New couchup 1.x -> 2.x database migration tool #483

wohali · 2017-04-19T21:47:51Z

This commit adds a new Python-based database migration tool, couchup.
It is intended to be used at the command-line on the server being
upgraded, before bringing the node (or cluster) into service.

couchup provides 4 sub-commands to assist in the migration process:

list - lists all CouchDB 1.x databases
replicate - replicates one or more 1.x databases to CouchDB 2.x
rebuild - rebuilds one or more CouchDB 2.x views
delete - deletes one or more CouchDB 1.x databases

A typical workflow for a single-node upgrade process would look like:

$ couchup list
$ couchup replicate -a
$ couchup rebuild -a
$ couchup delete -a

A clustered upgrade process would be the same, but must be preceded by
setting up all the nodes in the cluster first.

Various optional arguments provide for admin login/password, overriding
ports, quiet mode and so on.

Of special note is that couchup rebuild supports an optional flag,
-f, to filter deleted documents during the replication process.

I struggled some with the naming convention. For those in the know, a
'1.x database' is a node-local database appearing only on port 5986, and
a '2.x database' is a clustered database appearing on port 5984, and in
raw, sharded form on port 5986.

Testing recommendations

Copy a bunch of CouchDB 1.x .couch files into the CouchDB 2.x data/ directory.
Start CouchDB 2.x.
Use the 4 couchup commands to list, replicate, rebuild and delete the databases as desired.
Test your application against the migrated data.
Report any bugs on this PR please 👍

janl

Very well done Joan, flexible, but to the point and easy to follow.

I only have a few nits and wiggles. I’m confident in merging this, so +1.

I just haven’t yet had the chance to actually run this locally.

janl · 2017-04-21T11:47:15Z

rel/overlay/bin/couchup

+except ImportError:
+    HAVE_BAR = False
+
+def _tojson(req):


📃 a comment about what this does would be nice, it looks like a compatibility feature?

Yup, this is how I support python-requests 0.x.
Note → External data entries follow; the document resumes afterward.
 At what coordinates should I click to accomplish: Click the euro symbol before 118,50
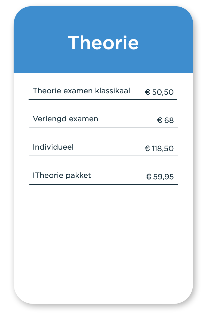click(x=147, y=149)
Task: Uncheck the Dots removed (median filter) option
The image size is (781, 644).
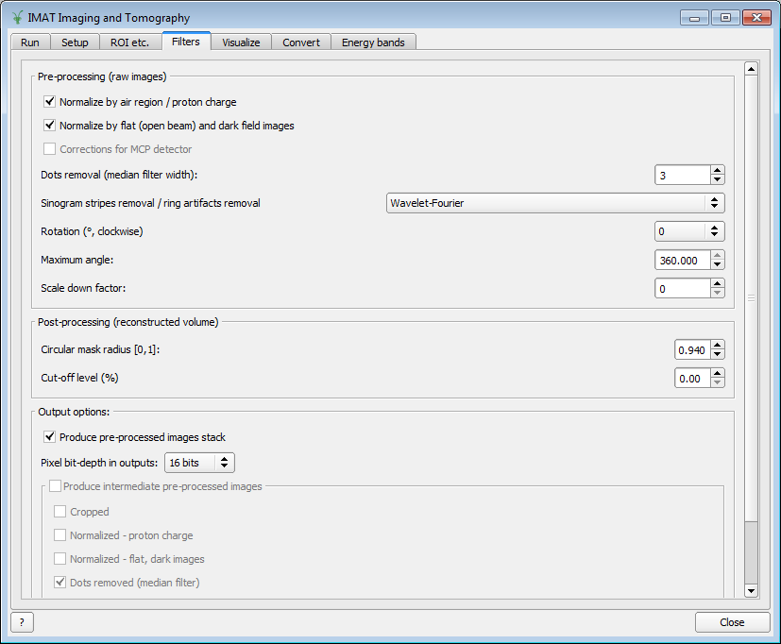Action: click(x=60, y=583)
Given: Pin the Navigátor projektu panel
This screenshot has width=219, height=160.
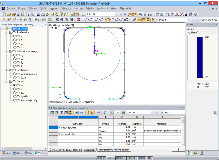Looking at the screenshot, I should click(x=41, y=25).
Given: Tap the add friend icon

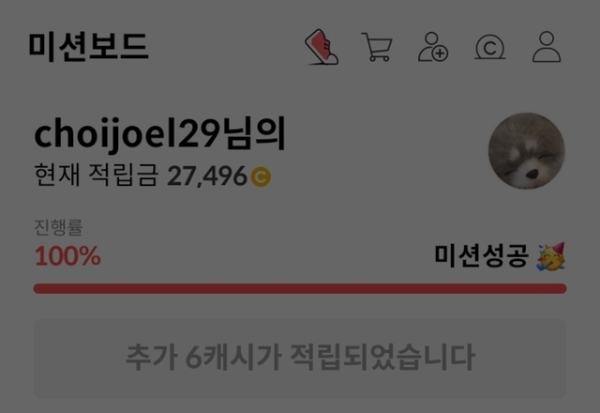Looking at the screenshot, I should click(433, 47).
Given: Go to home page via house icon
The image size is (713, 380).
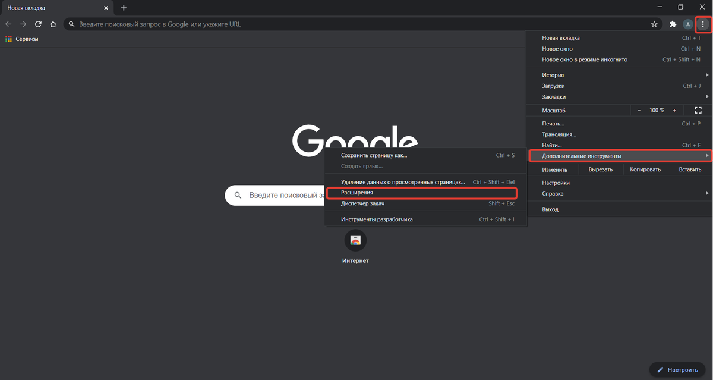Looking at the screenshot, I should pyautogui.click(x=53, y=24).
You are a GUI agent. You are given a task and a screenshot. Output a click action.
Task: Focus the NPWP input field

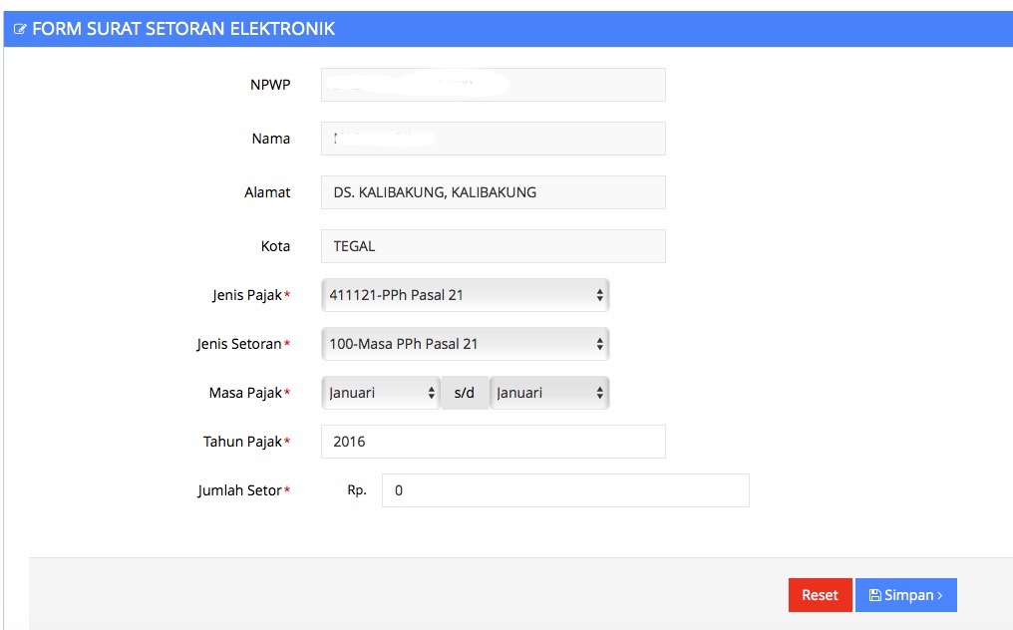pyautogui.click(x=493, y=85)
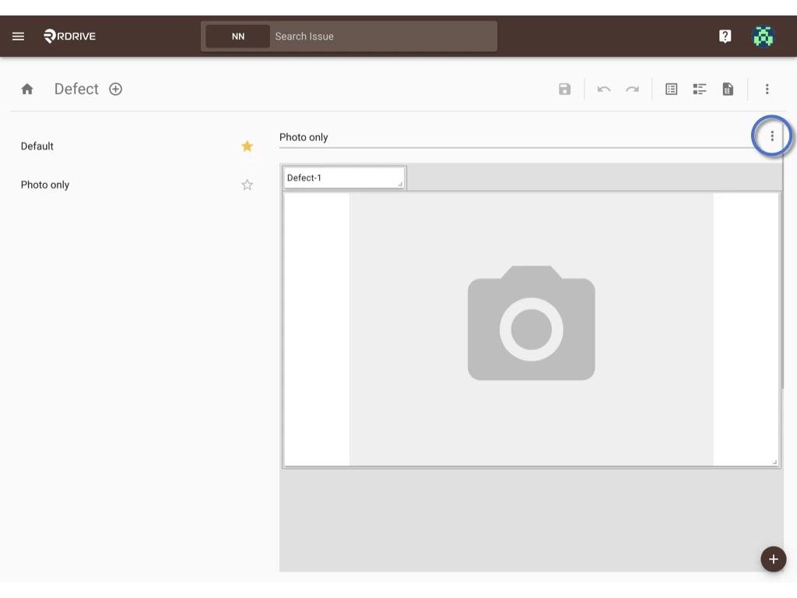Unfavorite the Default template star
Viewport: 797px width, 598px height.
pyautogui.click(x=247, y=146)
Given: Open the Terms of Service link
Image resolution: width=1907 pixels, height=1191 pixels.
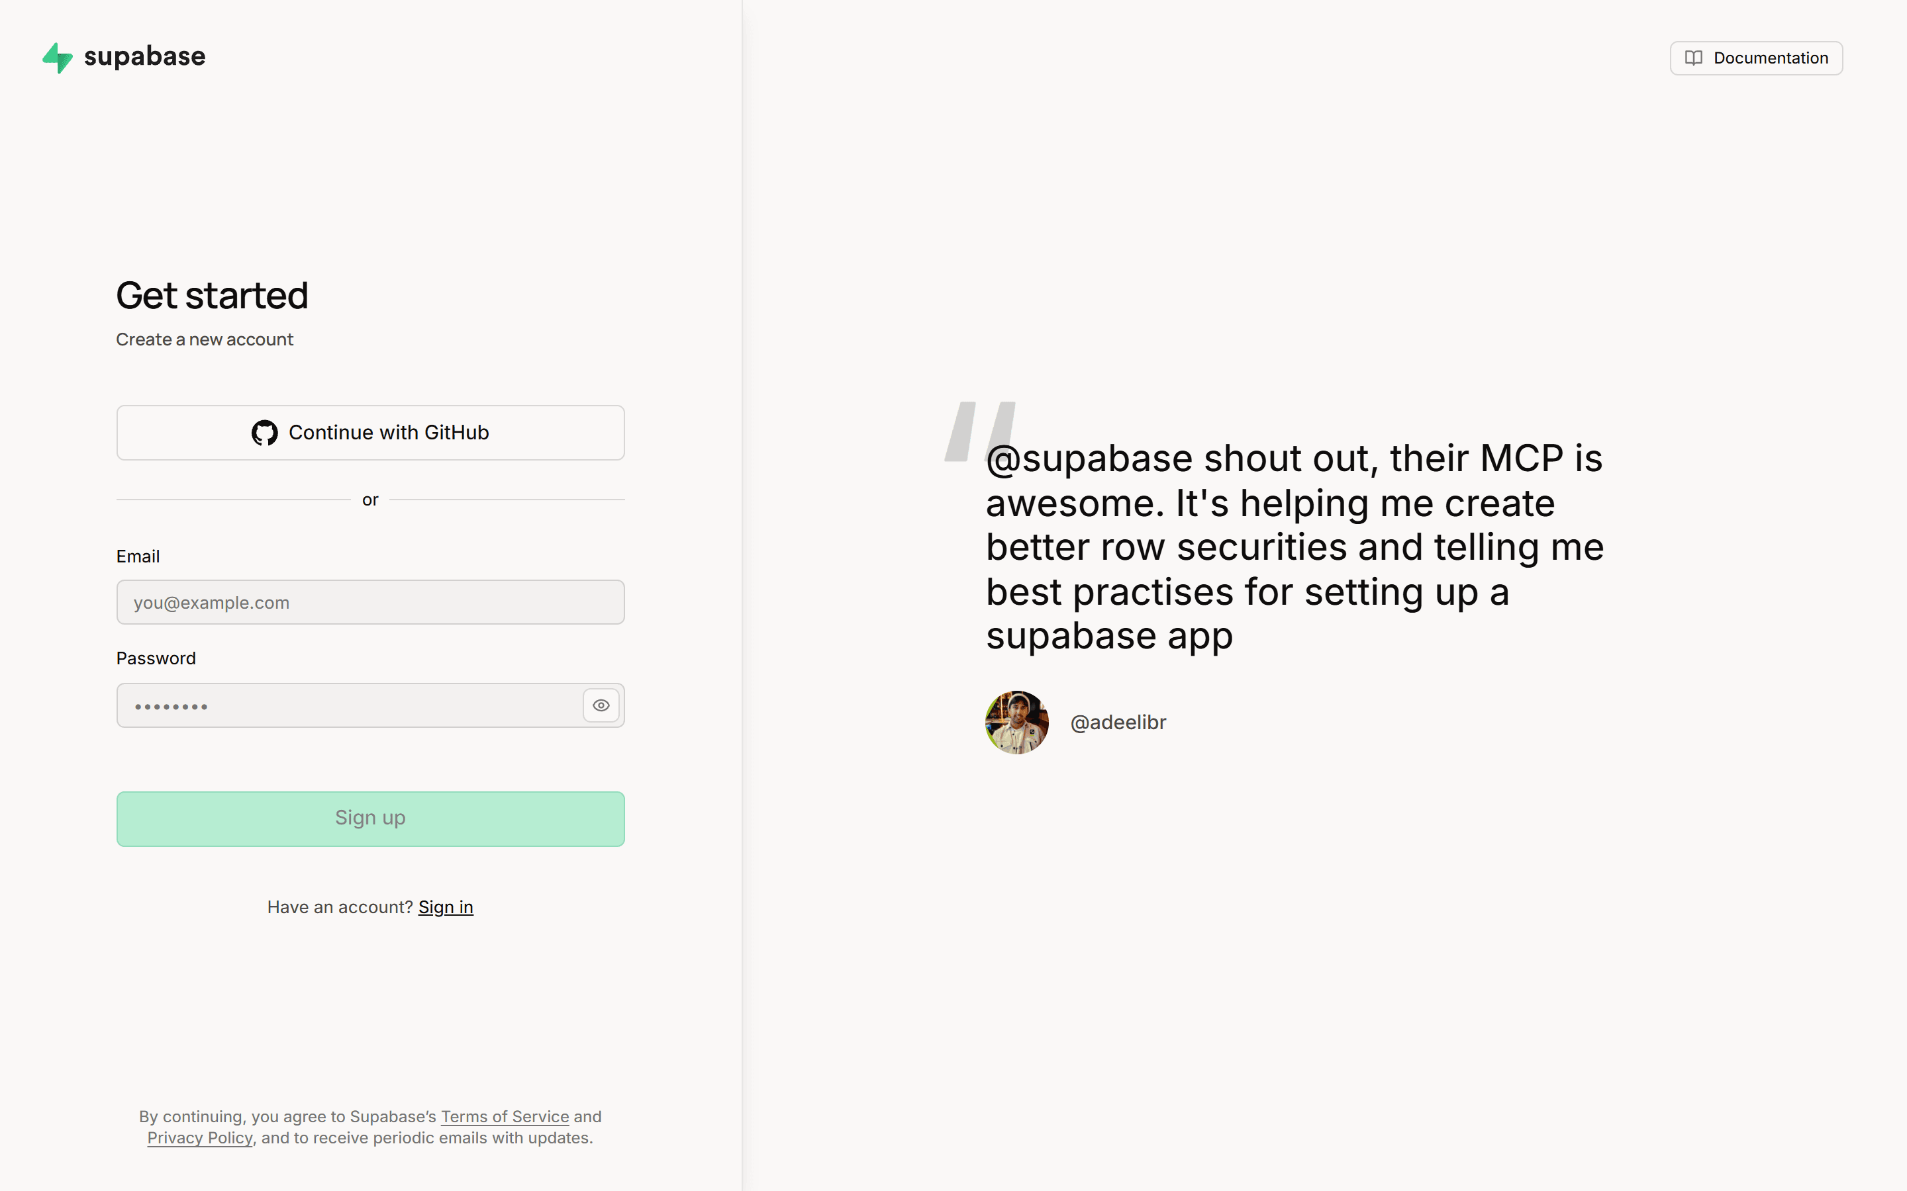Looking at the screenshot, I should 504,1116.
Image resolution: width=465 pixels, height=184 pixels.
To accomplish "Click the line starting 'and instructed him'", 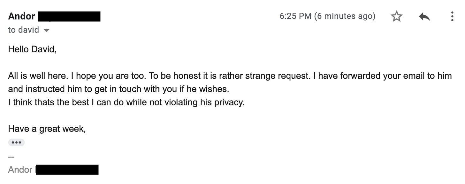I will click(x=119, y=89).
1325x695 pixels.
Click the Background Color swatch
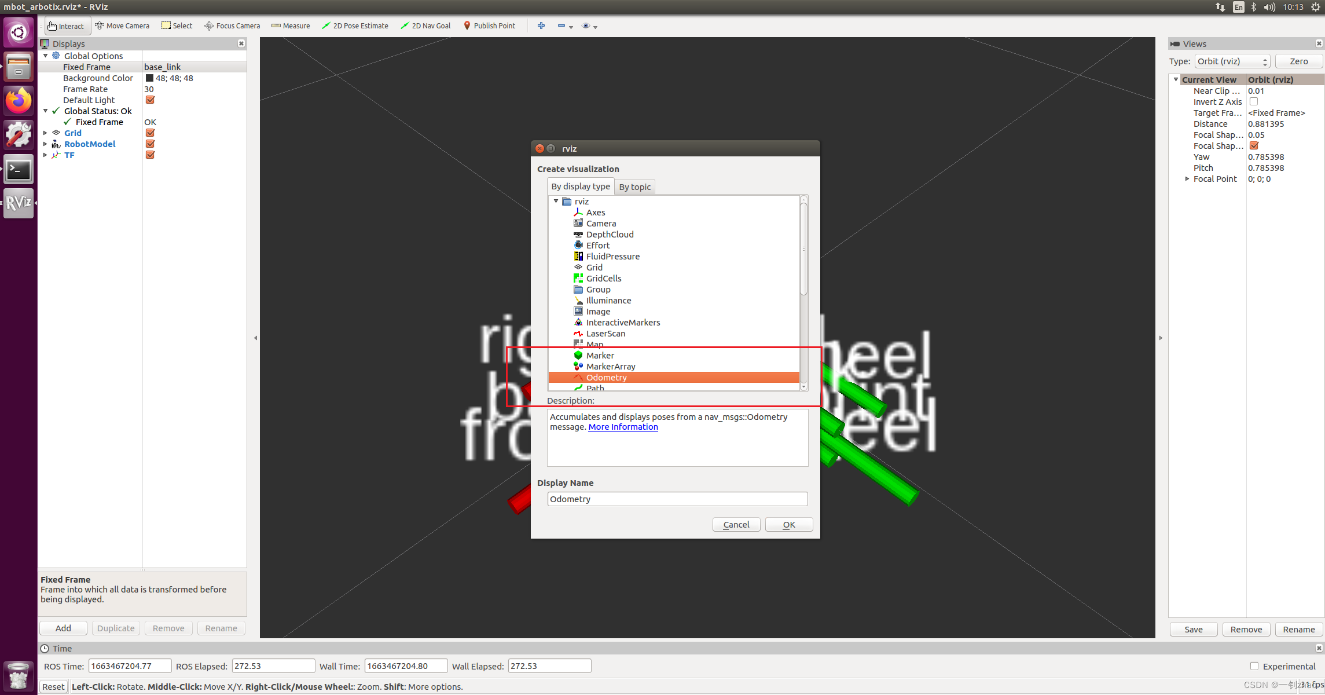coord(149,78)
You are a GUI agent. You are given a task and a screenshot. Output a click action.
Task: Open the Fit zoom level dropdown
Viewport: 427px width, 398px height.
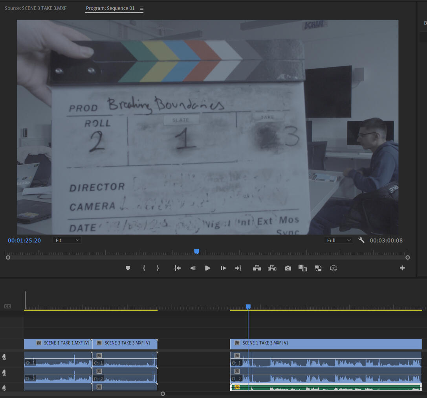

Will do.

janl · 2017-04-21T11:48:52Z

rel/overlay/bin/couchup

+
+def _do_list(args):
+    port = str(args['local_port'])
+    req = requests.get('http://127.0.0.1:' + port + '/_all_dbs',


🤔Might be useful to make the ip/host configurable like with port, but happy to keep this open as a feature request, it doesn’t block the merge. Might be a good first timer issue.

Also applies to all other instances of 127.0.0.1, not marking them up explicitly here.

I presumed this might be one of the first requests, and agree that it'd be a good thing for a first timer to tackle, though it's a trivial refactor.

janl · 2017-04-21T11:49:36Z

rel/overlay/bin/couchup

+    ))
+    if not args['include_system_dbs']:
+        local_dbs = [x for x in local_dbs if x[0] != '_']
+        clustered_dbs = [x for x in clustered_dbs if x[0] != '_']


📃 somewhat terse code, comments would be cool, no blocker.

janl · 2017-04-21T11:51:47Z

rel/overlay/bin/couchup

+        local_port=5986,
+        clustered_port=5984,
+        creds=None,
+        no_progress_bar=False,


🎨 style: boolean flag names in True state, as to avoid brain-wicking double negatives, as here. Not a blocker.

This is because of how argparse works; it's annoying to get it to handle "--flag={true,false}" but very easy to get it to handle "--flag" (and store either True or False depending) I want the default for the progress bar to be on, so the CLI flag needs to turn it off.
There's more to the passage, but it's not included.